Chris: Margaux’s in the throes of a printing crisis, and Carl’s en route to Pop Montreal on the heels of his employer’s shiny new redesign, so it’s an all-Chris Tea With Chris. Two very different news stories from the U.S. caught my attention this week. The amusing comeuppance of right-wing “journalist”/investigative pimp/creepy misogynist James O’Keefe (who was rumbled while plotting to seduce a CNN reporter and thus prove the MSM is totally racist against white people) contains a dildo-filled-room’s worth of little comic details: “80s romance songs, things that are typically James.” Its grim counterpoint was a rash of gay teen suicides, a phenomenon that’s inspired many wise, compassionate responses.

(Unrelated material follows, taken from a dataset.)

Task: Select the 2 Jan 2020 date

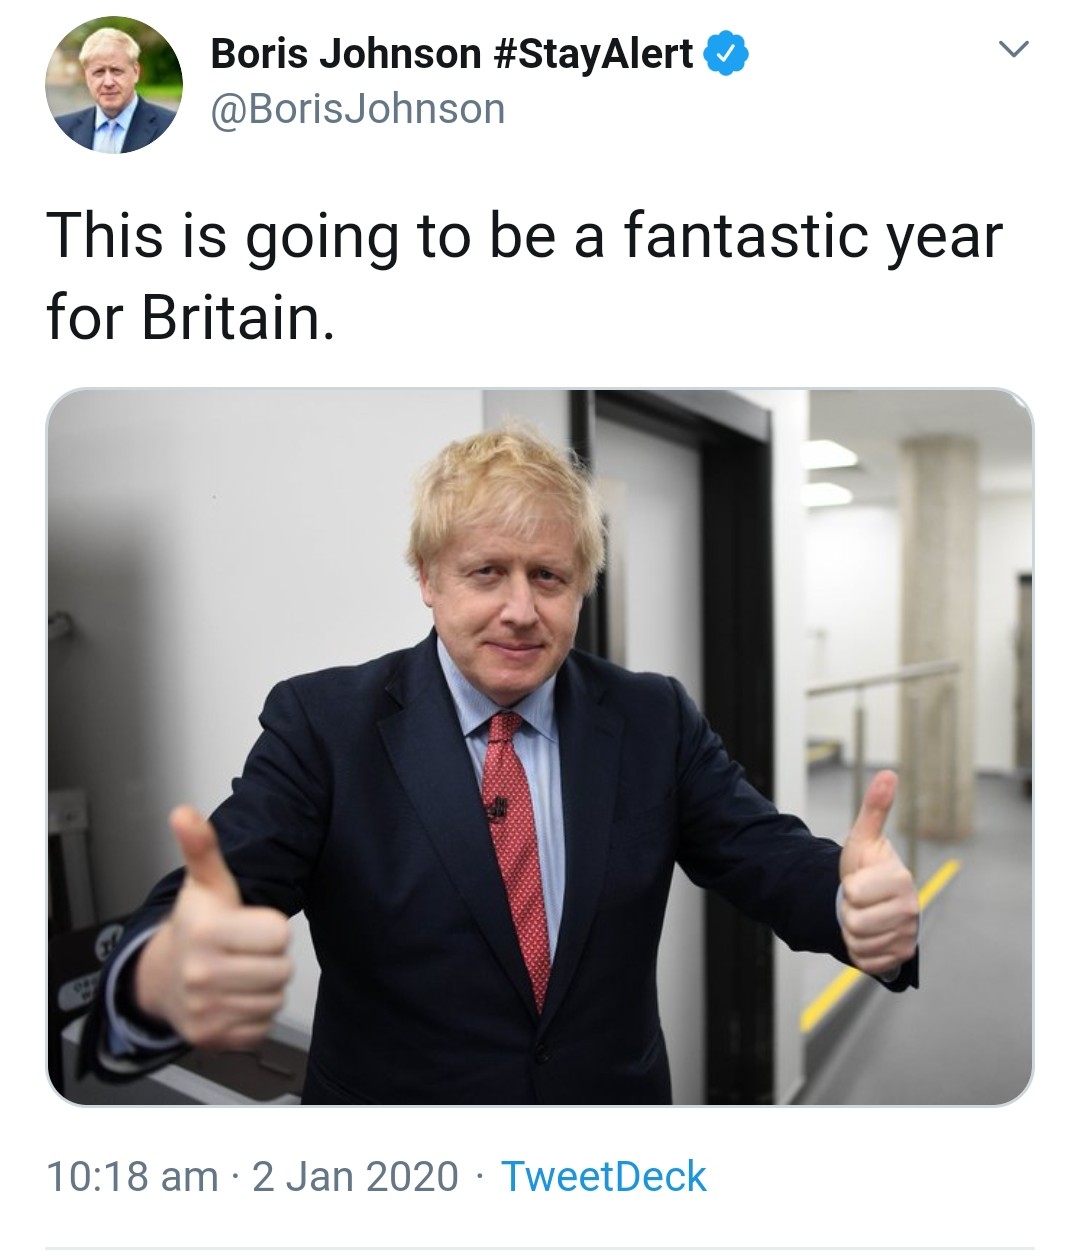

Tavia Nyong’o came up with one of the best, a tartly incisive essay connecting the suicides (and Tavia’s Heathers-era ambivalence over adult reactions to such tragedies) with 50 Cent, an obsessive Assistant Attorney General and scandalized closet-case pastor Eddie Long. I quibbled with one or two points while reading it, but I was usually giving dap to my computer screen (not really).

One of those freewheeling close readings that the comics bloggers at Mindless Ones do so well: hundreds and hundreds of words about the Bat-Signal, all the Bat-Signals.